What is it called when every object of a category is the quotient object of some free object? For example, every group is the quotient of a free group. Is there a name for this property in a general category, or does this property necessarily follow from the universal property of free objects?
 A: It depends on what you mean by "quotient object," but broadly speaking, this says that the free object on one element is some kind of generator of the category, for various values of "generator" (see this blog post for a lengthy discussion of what "generator" can mean). 
First, note that to define "free object" you need more than just the structure of a category. What you need is really a concrete category: a category equipped with a forgetful functor $U : C \to \text{Set}$. You can then define free objects, if they exist, using a left adjoint $F : \text{Set} \to C$ of this functor (if it exists). 

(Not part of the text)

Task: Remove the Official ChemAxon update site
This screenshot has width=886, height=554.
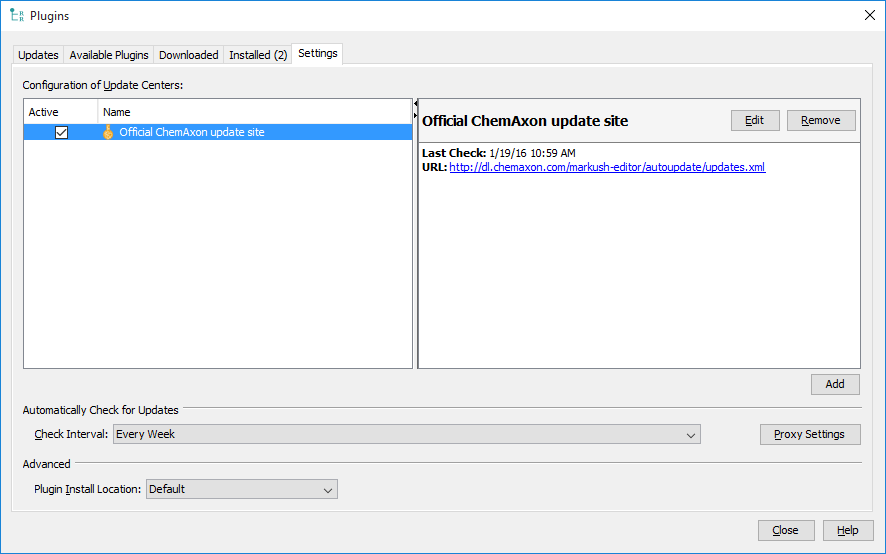Action: [821, 120]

One thing you might mean by "quotient" is "epimorphism." So you might ask that every object admits an epimorphism from a free object. If $C$ has all coproducts, this is equivalent to the condition that the free object $F(1)$ on one element is a generator in the usual sense, namely that $\text{Hom}(F(1), -) \cong U(-)$ is faithful (which in our setup is always true, since we assumed that $U$ is faithful). 
But epimorphisms don't always behave like quotients. For example, in commutative rings, $\mathbb{Z} \to \mathbb{Q}$ is an epimorphism, but it seems strange to think of $\mathbb{Q}$ as a quotient of $\mathbb{Z}$. A better way to say "quotient" is regular epimorphism, and this corresponds to $F(1)$ being a generator in a stronger sense.